Darwin’in başlattığı bu kara bela, toplumların üzerindeki uğursuz etkisini Darwin’in takipçileri vesilesiyle devam ettirmiştir. Richard Dawkins’in son kitabının insanları Allah inancından uzak, karamsarlığa iten görünümünün etkisi altında kalmış olan gençler ümitsizliğe kapılmakta, hatta İNTİHARA YÖNELMEKTEDİRLER. Bunun en önemli örneklerinden bir tanesi, Amerika’da Jesse Kilgore adlı 22 yaşındaki öğrencinin, profesörü tarafından kendisine tavsiye edilen Dawkins’in kitabının etkisiyle intihar etmesi olmuştur.[2]

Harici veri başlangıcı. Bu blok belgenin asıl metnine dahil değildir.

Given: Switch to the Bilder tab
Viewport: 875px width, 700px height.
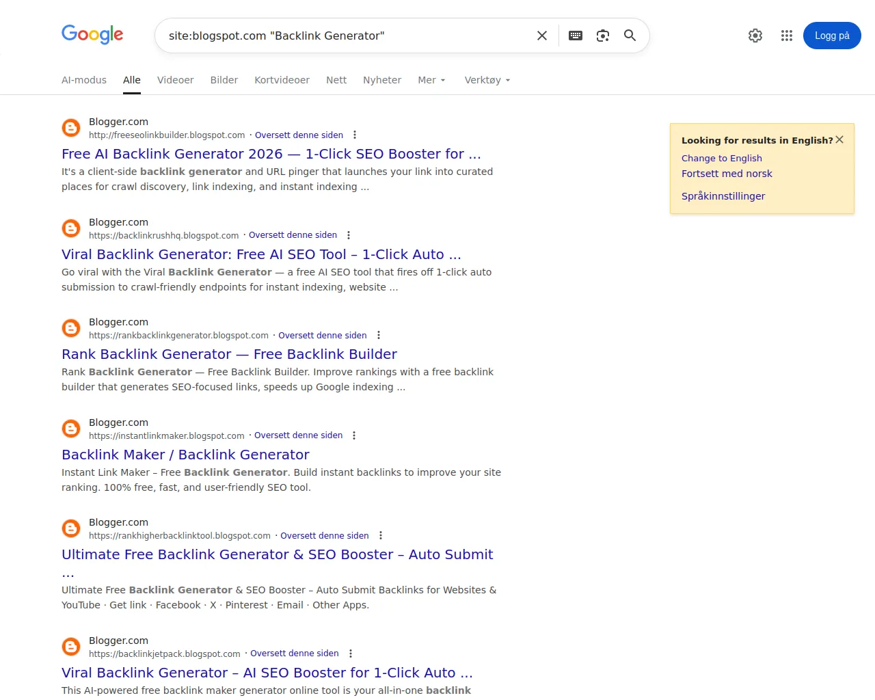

Dawkins’in, Darwinizm’in karanlık ideolojisine dayandırdığı ürkütücü bakış açısının etkisi bu örnekle sınırlı değildir. Dawkins Unweaving the Rainbow kitabının önsözünde bu gerçeği kendisi de itiraf etmiştir:
İlk kitabımın yayımcısı, kitabı okuduktan sonra, verdiği soğuk ve kasvetli mesajdan çok bunaldığını ve üç gece boyunca uyuyamadığını itiraf etti. Bazıları da bana sabahları uyanmaya nasıl katlanabildiğimi soruyor. Uzak bir ülkeden bir öğretmen ise bana sitem dolu bir mektup gönderdi. Mektubunda, aynı kitabı okuyan bir öğrencisinin kendisine gözyaşları içinde geldiğini ve hayatın boş ve amaçsız olduğu düşüncesinin onu olumsuz yönde etkilediğini yazıyordu. Öğretmen, diğerlerinin de aynı "hiçlik karamsarlığı"ndan etkilenmemeleri için, öğrencisine kitabı başkalarına göstermemesini tavsiye etmiş.[3]
Bu karanlık bela, yani Darwinizm; insanları ölüme, cinayete, karamsarlığa, hiçlik duygusuna, vahşete ve dehşete sürükleyen, insanlara tesadüfen var olmuş bir hayvandan başka bir şey olmadığını telkin etmiş sapkın bir dindir. Bu dinin geride kalmış birkaç temsilcisi, insanları Allah inancından uzaklaştırabilmek ve onları daha fazla vahşete, cinayete, korku ve dehşete sürükleyebilmek için çaba göstermeye devam etmektedirler. Bu nedenle Darwinizm’in zayıflıklarının okullarda okutulmasına canla başla karşı çıkmakta, Yaratılışı ispat eden fosilleri saklamakta, proteinin tesadüfen meydana gelemeyeceğini, 100 milyon fosilin Darwinizm’i yerle bir ettiğini itiraf edememektedirler. Ancak tüm bu önlemlere karşın 21. yüzyılda insanlar artık yalanlara aldanmamaktadırlar. Darwinizm’in bir sahtekarlık olduğunun tüm dünyaya deşifre edilmesinin ardından Darwinizm’i ayakta tutmak için gösterilen çabaların tümü boşa çıkmıştır. İnsanlar kitleler halinde Allah’a yönelmeye başlamışlardır. Allah’ın yarattıklarından zevk almanın, dünyaya boş ve amaçsız olarak gelmemiş olduklarını bilmenin ve ahirette sonsuza kadar var olacaklarını anlamış olmanın rahatlığını ve huzurunu yaşamaktadırlar. Allah’a karşı sorumlu olmanın şuuruyla hareket etmekte, din ahlakının gereklerini yerine getirmekte, cennet nimetlerini hatırlatan her güzellikten zevk almaktadırlar. Darwinistlerin dünyaya getirmeye çalıştıkları zulüm ortamı, yerini Allah’a kalpten bağlanan insanların oluşturduğu huzur ortamına bırakmaktadır.